WHAT IS EXPECTED ->
Could you reproduce the recommendation algorithms text between "Collaborative filtering uses" and "movies to you.", inclusive, swapping "films" for "pictures"?

Recommendation Algorithms: Background

Popularized by Amazon in the 1990s, recommendation algorithms have become a staple of business analytics. From shopping add-ons to information sharing via contact the influence of recommendation algorithms is undeniable. Under the hood, recommendation algorithms use both implicit (i.e number of times the item is purchased) and explicit (i.e star ratings) user feedback to determine the strength of association for a recommendation. I want to first define two main types of recommendation algorithms; content-based vs collaborative filtering.

• Recommendation Algorithms: Background
  • Collaborative and Content Filtering
  • Matrix Factorization: SVD
  • Gradient Descent
  • Data Considerations
• LightFM Movie Recommender in Python
  • Load Data
  • Data Preparation
  • LightFM Data Matricies
  • LightFM Model
  • LightFM Model Evaluation

Collaborative and Content Filtering

Collaborative filtering uses similar users to recommend new content. For example, a user who historically has enjoyed multiple similar films as you may also have rated highly additional movies that you have not yet discovered - those are the movies that would then be recommended to you. Content filtering on the other hand recommends movies that are similar to movies you have already enjoyed. For example, if you historically rate Western’s highly, the algorithm is likely to recommend other Western movies to you.

Matrix Factorization: SVD

Both of these algorithms rely on a technique called matrix factorization. In practice, datasets for recommendations typically take the format of a user/item (or even an item/item) matrix. Matrix factorization takes advantage of a mathematical property of matrices where any matrix can be broken down (factored) into 3 matrices (noted as Sigma, V and D), and those matrices can then be multiplied together to reconstruct the original matrix. The diagonal of the sorted sigma matrix (called singular values) is then used as weights that represent how important the new dimension (row or column vector) is in expressing the original matrix. For content filtering the dimensions are properties of metadata (items) whereas with collaborative filtering the dimensions are user reactions (ratings). This technique is called “Singular Value Decomposition”. In practice, recommendation matrices are often quite sparse with many missing values. A modified version of this approach (simplified SVD) popularized by Simon Funk in 2009 who used it to win the Netflix prize uses only the V and D matrices to reconstruct the known values of the original matrix - a technique that can account for the high volume of missing values. The values are reconstructed using gradient descent.

DATASET EXTRACT ->
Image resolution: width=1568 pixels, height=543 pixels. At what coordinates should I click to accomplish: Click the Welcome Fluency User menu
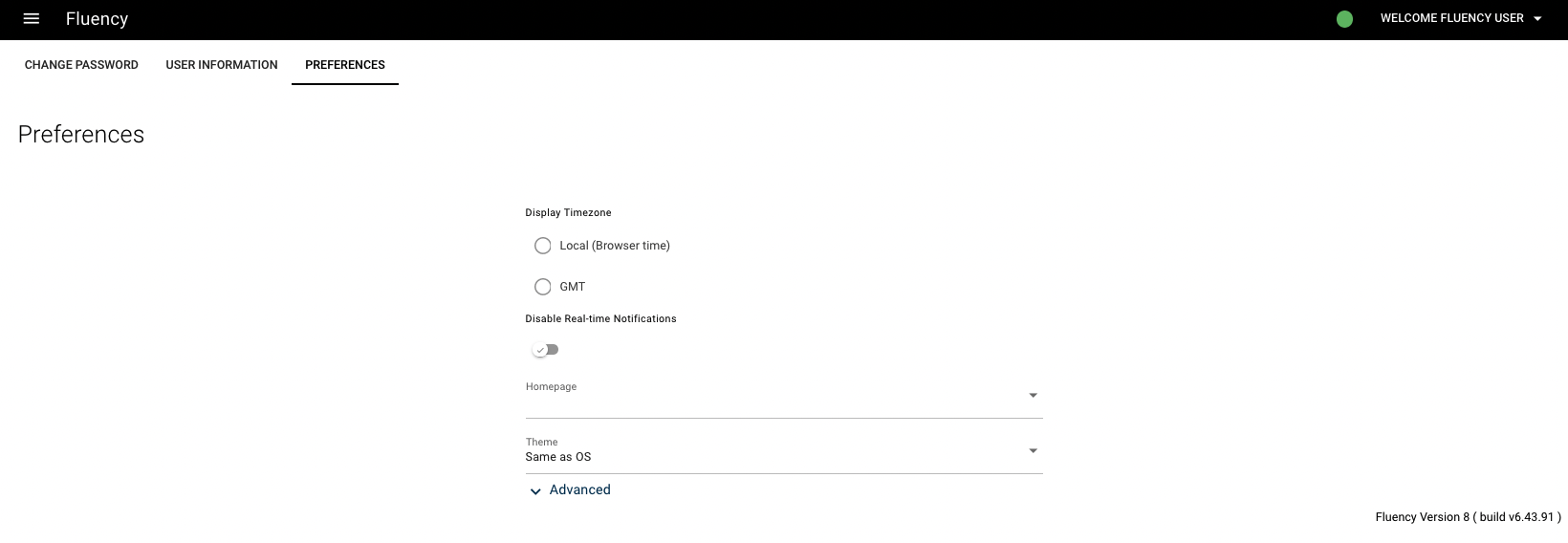tap(1461, 19)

THE RESULT ->
Collaborative filtering uses similar users to recommend new content. For example, a user who historically has enjoyed multiple similar pictures as you may also have rated highly additional movies that you have not yet discovered - those are the movies that would then be recommended to you. Content filtering on the other hand recommends movies that are similar to movies you have already enjoyed. For example, if you historically rate Western’s highly, the algorithm is likely to recommend other Western movies to you.